Yeni Zelanda’da çıkan Waikato Times gazetesinden bir haber
Hâkim sürüncemede olan davayı reddetti
6 Eylül 2012
Savcılar, dün Hamilton ilinde bir hâkimin üç dava hakkında takipsizlik kararı alması üzerine iddianame hazırlama sistemlerini yeniden gözden geçirmeye karar verdiler.
Üç avukat, bir ilerleme kaydetmeden uzun zamandır sürüncemede olduğundan davanın ertelenmesinin “hukukun çiğnenmesi” olacağını savunarak bu kararı çıkarttılar.
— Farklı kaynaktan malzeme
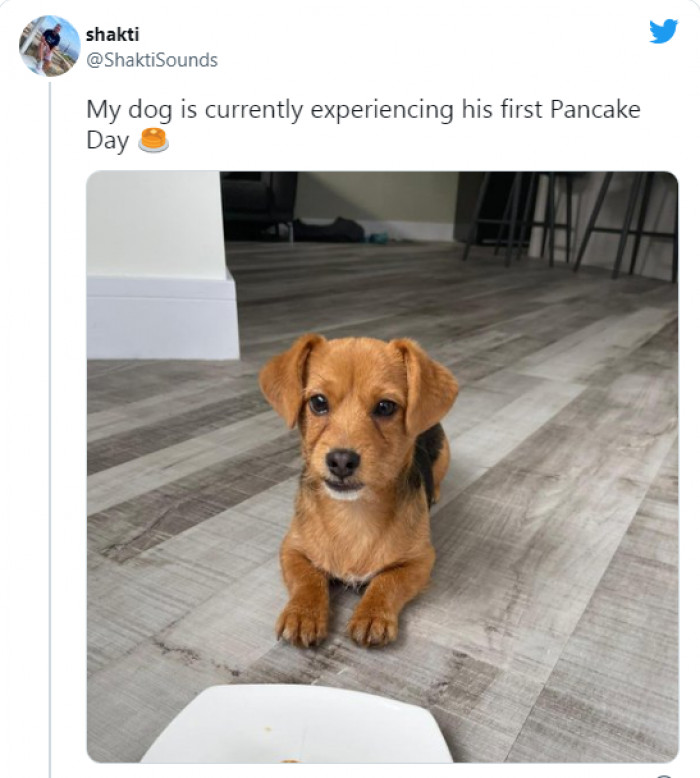Viewport: 700px width, 778px height.
Task: Open the shakti display name link
Action: pos(113,35)
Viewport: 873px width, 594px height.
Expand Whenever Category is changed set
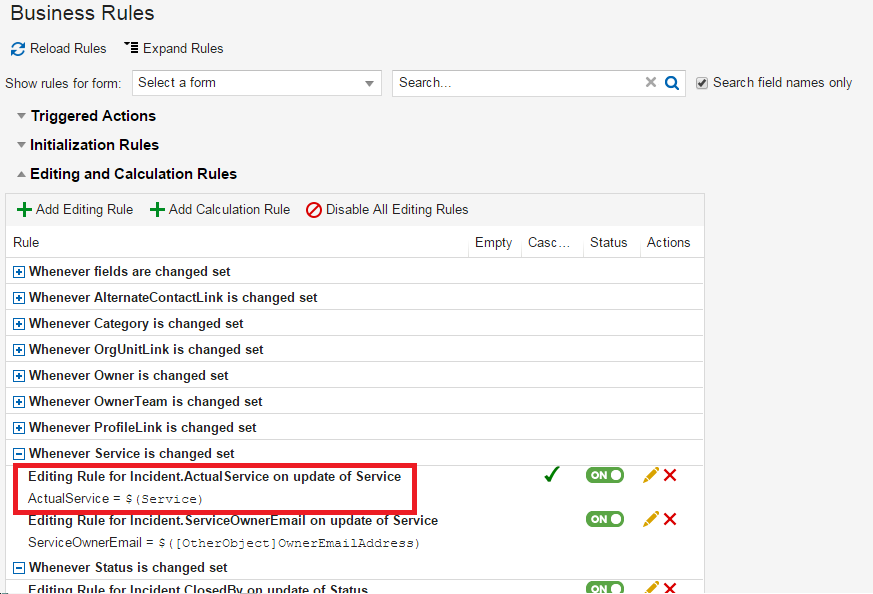(x=19, y=324)
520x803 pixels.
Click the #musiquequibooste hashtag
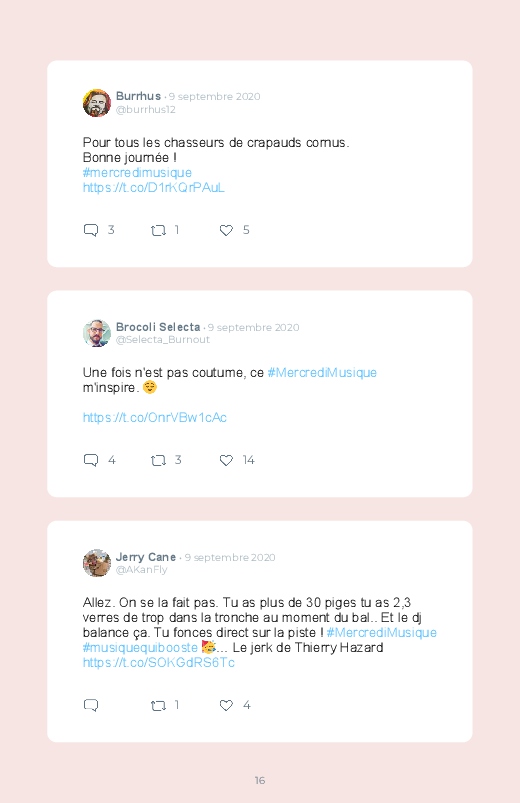140,647
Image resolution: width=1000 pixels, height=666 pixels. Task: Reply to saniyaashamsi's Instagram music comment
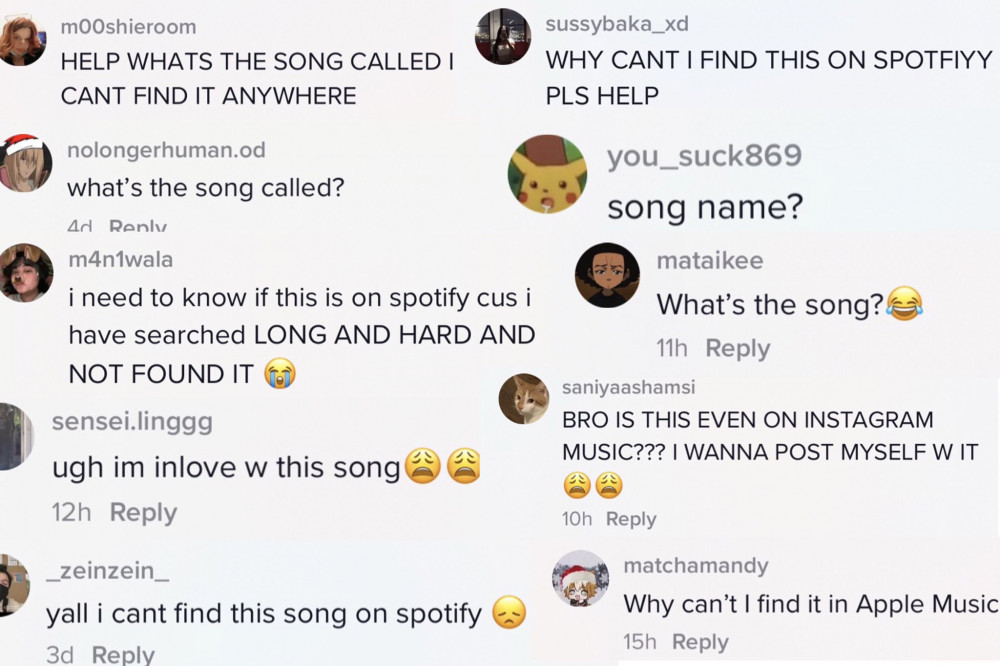(x=631, y=519)
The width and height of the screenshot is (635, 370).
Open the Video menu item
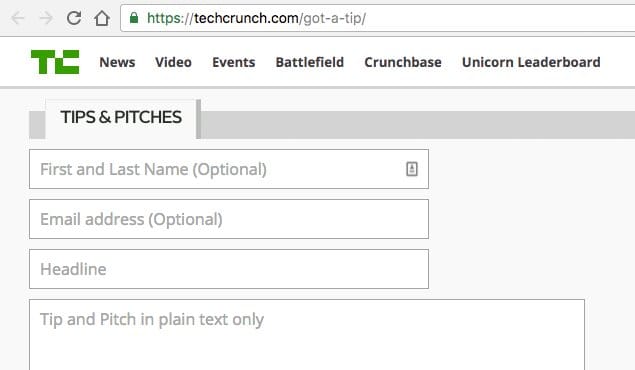(x=173, y=62)
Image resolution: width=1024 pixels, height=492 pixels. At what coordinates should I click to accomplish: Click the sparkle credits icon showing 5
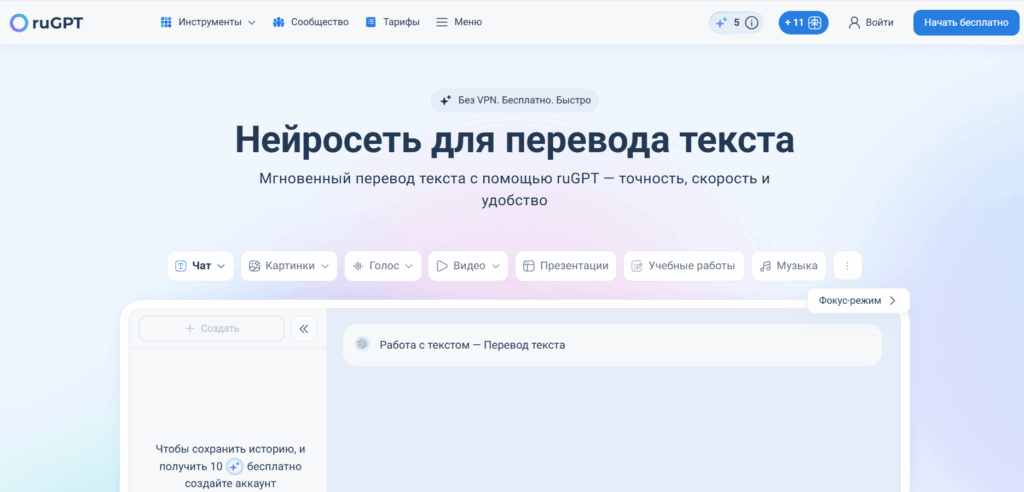pyautogui.click(x=721, y=23)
Bu karar, savcının hastalık bahanesi ile o günkü celsede hazır bulunmamasıyla gelişti.
Dava devam etmiş olsaydı, üç dava da Aralık ayına ertelenecekti.
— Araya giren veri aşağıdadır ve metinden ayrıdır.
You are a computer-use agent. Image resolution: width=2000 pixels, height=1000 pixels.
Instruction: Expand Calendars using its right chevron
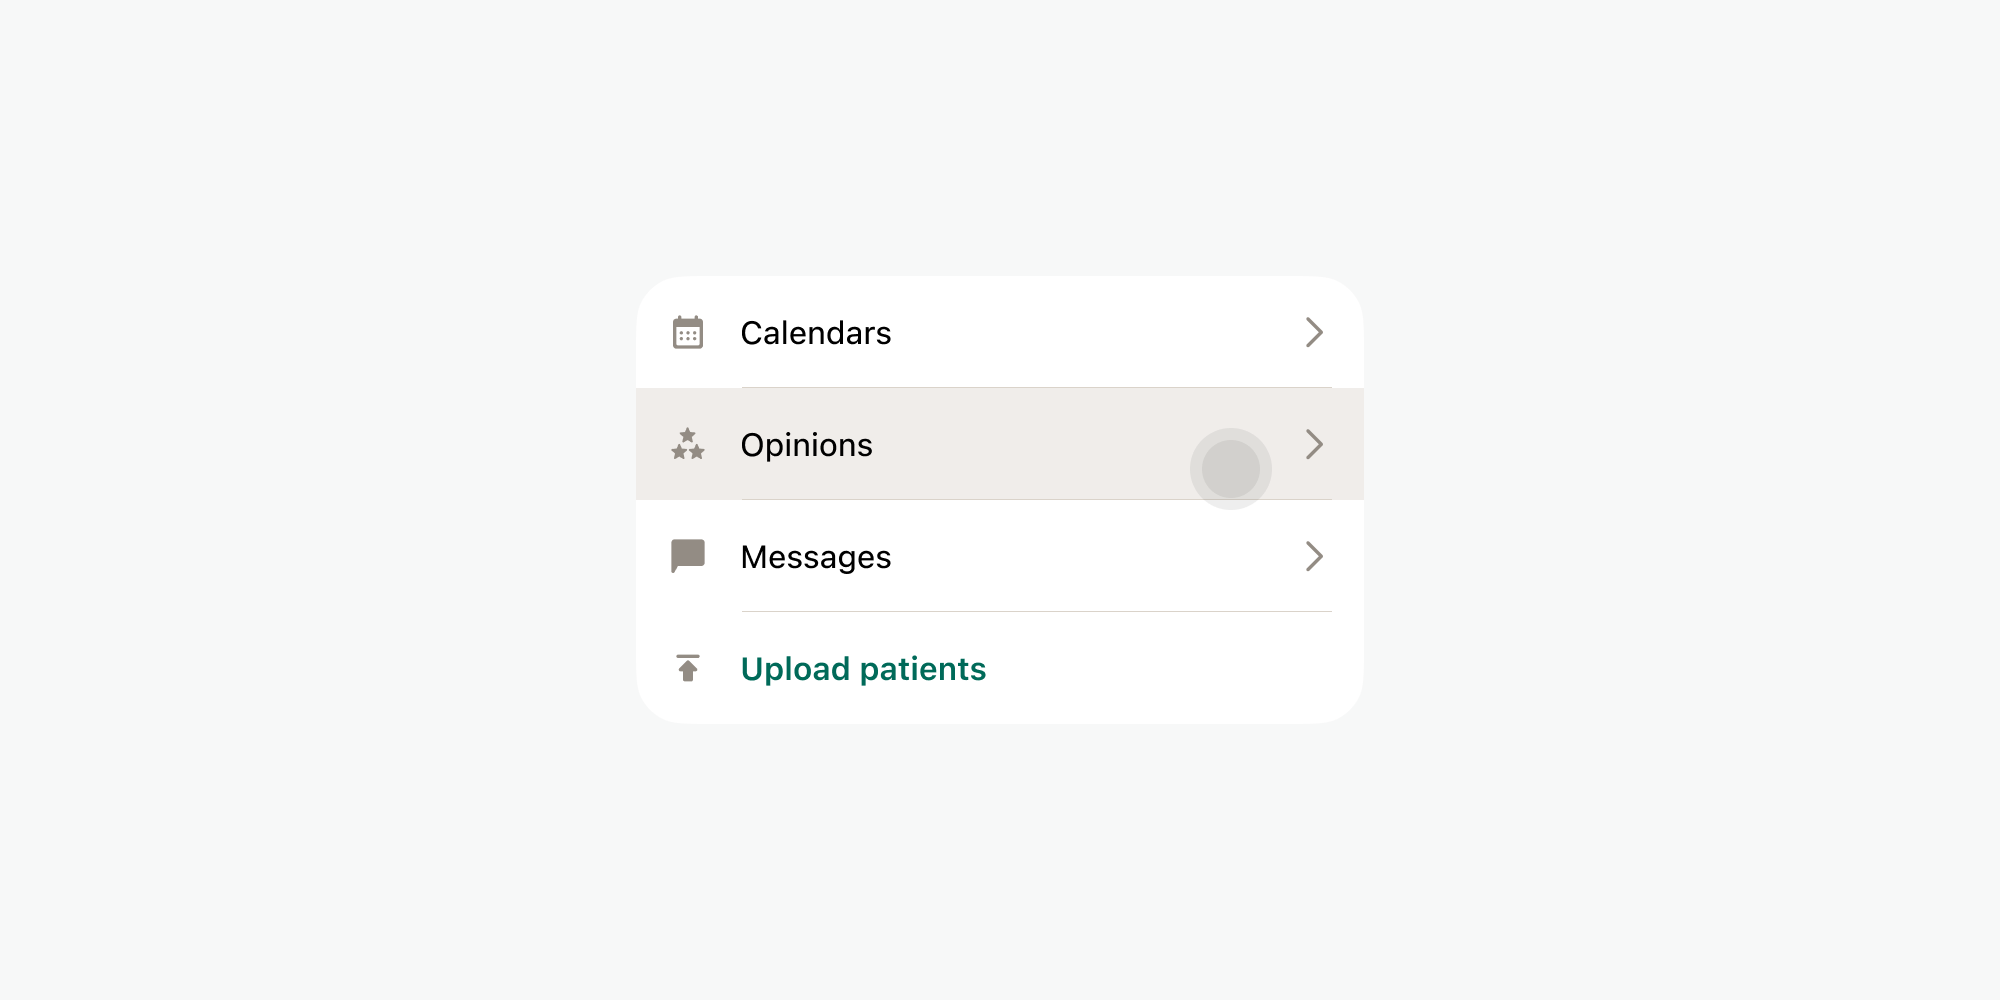1314,333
Avukatlar, yeni duruşma gününü belirleyecek gerekli belgeleri Mayıs ayından beri savcılıktan beklediklerini, belgelerin son duruşmadan altı gün önce ellerine geçtiğini ve 2011 Aralık ayından beri, dokuz aydır, davanın sürüncemede olduğunu savundu.
Hâkim Riddell, mahkeme sürecinin ne yazık ki, “akıntıya kürek çektiğini”, davanın Aralık ayına ertelenmesiyle “hukukun çiğnenmiş” olacağını ve bu yüzden de rahatlıkla takipsizlik kararı verdiğini söyledi.
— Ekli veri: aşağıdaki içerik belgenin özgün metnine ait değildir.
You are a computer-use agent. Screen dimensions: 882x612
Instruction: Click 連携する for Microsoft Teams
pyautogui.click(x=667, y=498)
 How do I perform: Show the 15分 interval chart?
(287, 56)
Gelin şimdi bizim davaya bakalım.
Ergenekon, Haziran 2007’de Oktay Yıldırım’ın tutuklanması ile başladı. Şu anda 5 yılı aştı dava süreci, henüz bir milimetre ilerlemiş değil. Savcıları, mahkeme heyetini keyfî olarak azledip, değiştirip devam ediyoruz. Görünüşe göre de Ergenekon, gelecek nesillere bırakacağımız “en büyük eser” lerimizden biri olacak.
“Hukuk” sözcüğünün Türkiye’deki anlamı ne acaba?